_課題:_
1. 本文によると、企画「Choreographers」を通して作品を上演したのはどの二地点ですか。
2. 本文のうち、「参加されたプログラムについて」から「画には大変感謝しております。」までを、両端を含めてそのまま書き写しなさい。
══ 本文
参加されたプログラムについて。発見したこと、吸収できたこと、振付家(または振付家を志している)の方は、
特に今後の活動のプラスになったことなど。

企画「Choreographers」を通して、北九州・札幌と二地点で上演する機会をいただきました。これまでいくつかのコンペティションに作品を出展してきたことがありますが、本企画のようにコンペティションで上演した”そのあと”の上演機会をここまで作ってくださるのは稀な気がいたします。

作品においても、何度も再演を重ねることでお客さまの反応を直に感じたり、その土地や劇場の環境で作品の色味も変わってきます。この作品がどの環境下で、舞台サイズや機構、どの年代の方々にささるのか、など作品にとっての一番いい条件を見つけていけるのも再演があっての事だと感じます。多くのお客さまに見ていただくことで、作品の輪郭部分の余分なところが削ぎ落とされ、本来のかたち、真の部分がみえてきたので、お客さまに作品は育てられてるなと強く実感しました。そういった機会を与えてくださる本企画には大変感謝しております。
════
══ 提供資料
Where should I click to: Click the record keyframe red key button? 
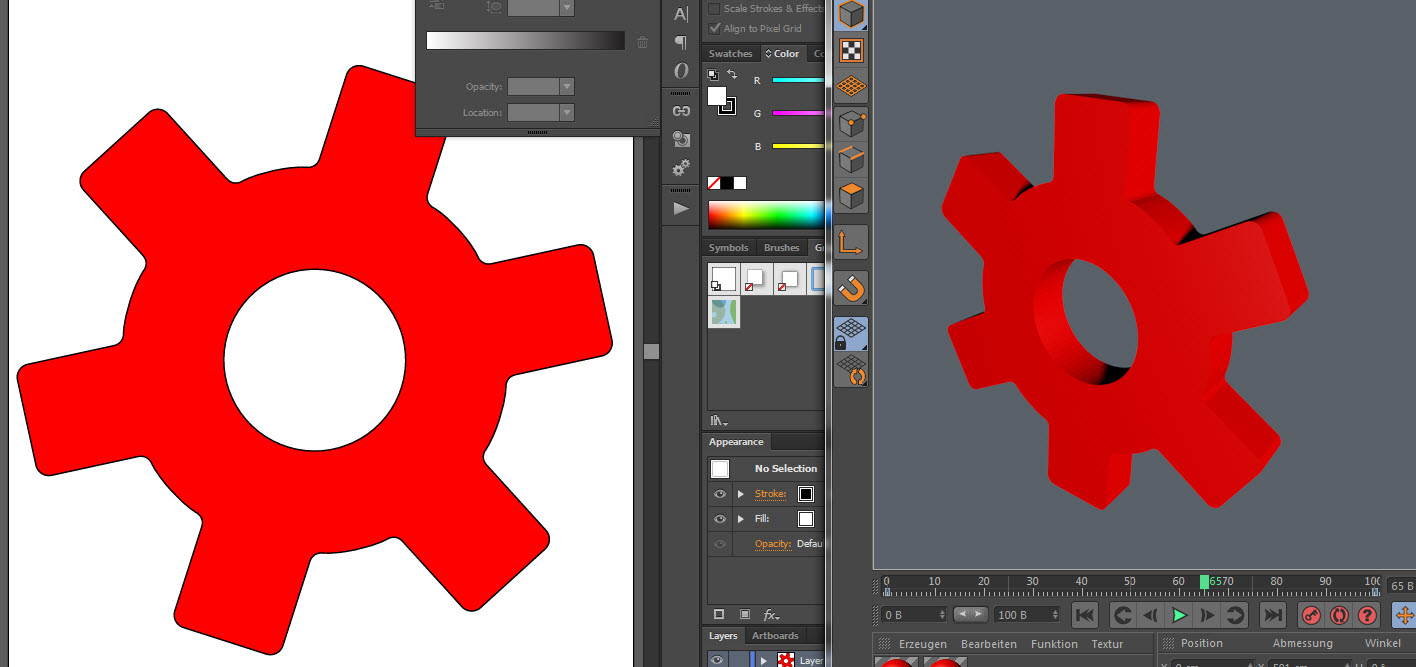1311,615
════
══ 提供資料
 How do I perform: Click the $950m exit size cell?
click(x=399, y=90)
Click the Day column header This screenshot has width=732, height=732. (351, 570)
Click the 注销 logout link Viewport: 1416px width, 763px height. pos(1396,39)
════
══ 提供資料
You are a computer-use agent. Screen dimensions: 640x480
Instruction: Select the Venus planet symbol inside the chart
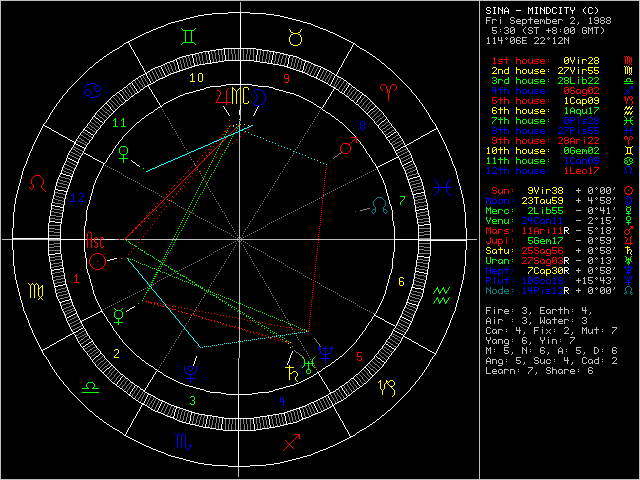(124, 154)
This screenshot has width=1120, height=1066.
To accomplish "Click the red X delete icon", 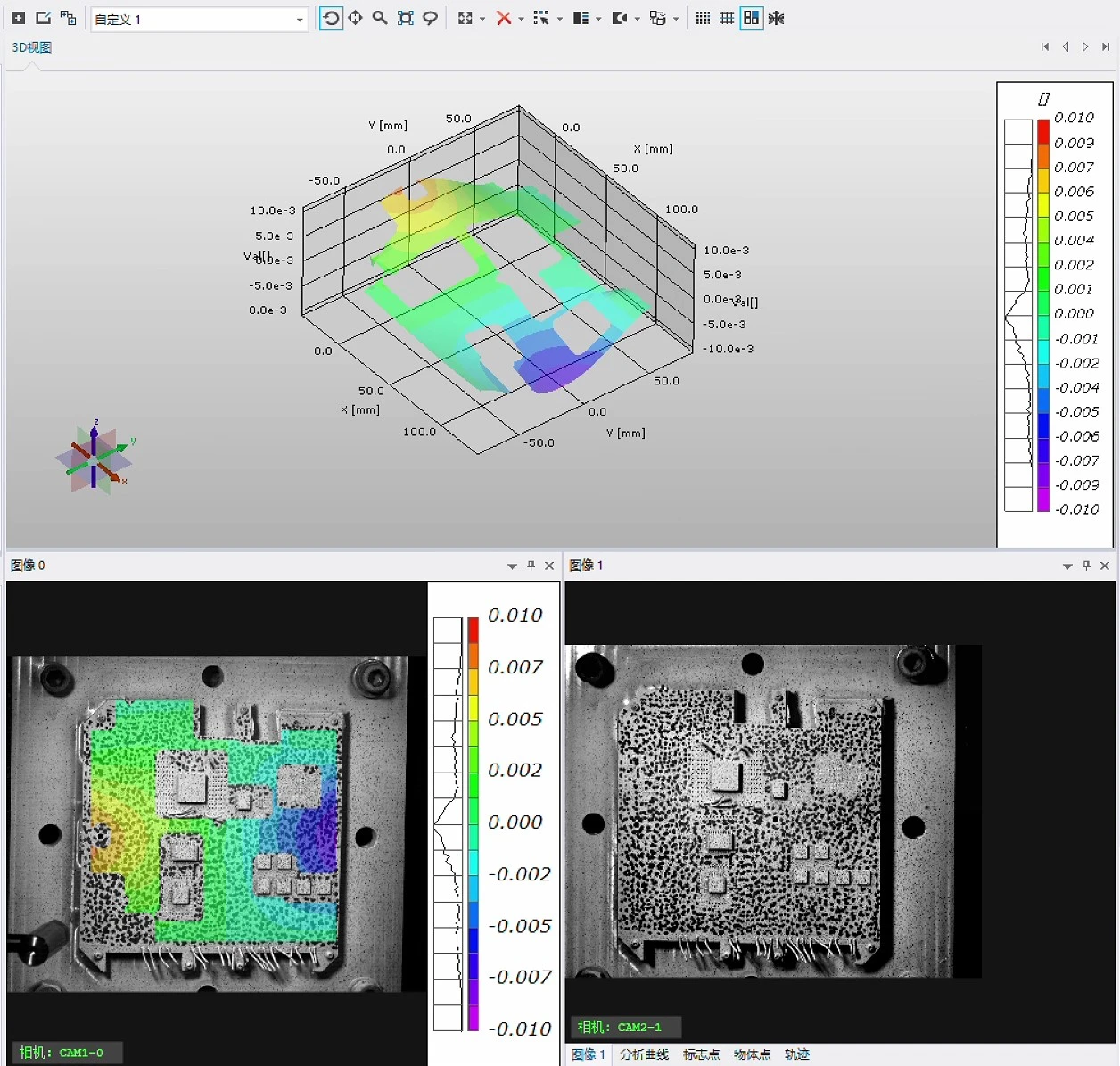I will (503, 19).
════
_解答:_
1. 北九州と札幌です。

2.
参加されたプログラムについて。発見したこと、吸収できたこと、振付家(または振付家を志している)の方は、
特に今後の活動のプラスになったことなど。

企画「Choreographers」を通して、北九州・札幌と二地点で上演する機会をいただきました。これまでいくつかのコンペティションに作品を出展してきたことがありますが、本企画のようにコンペティションで上演した”そのあと”の上演機会をここまで作ってくださるのは稀な気がいたします。

作品においても、何度も再演を重ねることでお客さまの反応を直に感じたり、その土地や劇場の環境で作品の色味も変わってきます。この作品がどの環境下で、舞台サイズや機構、どの年代の方々にささるのか、など作品にとっての一番いい条件を見つけていけるのも再演があっての事だと感じます。多くのお客さまに見ていただくことで、作品の輪郭部分の余分なところが削ぎ落とされ、本来のかたち、真の部分がみえてきたので、お客さまに作品は育てられてるなと強く実感しました。そういった機会を与えてくださる本企画には大変感謝しております。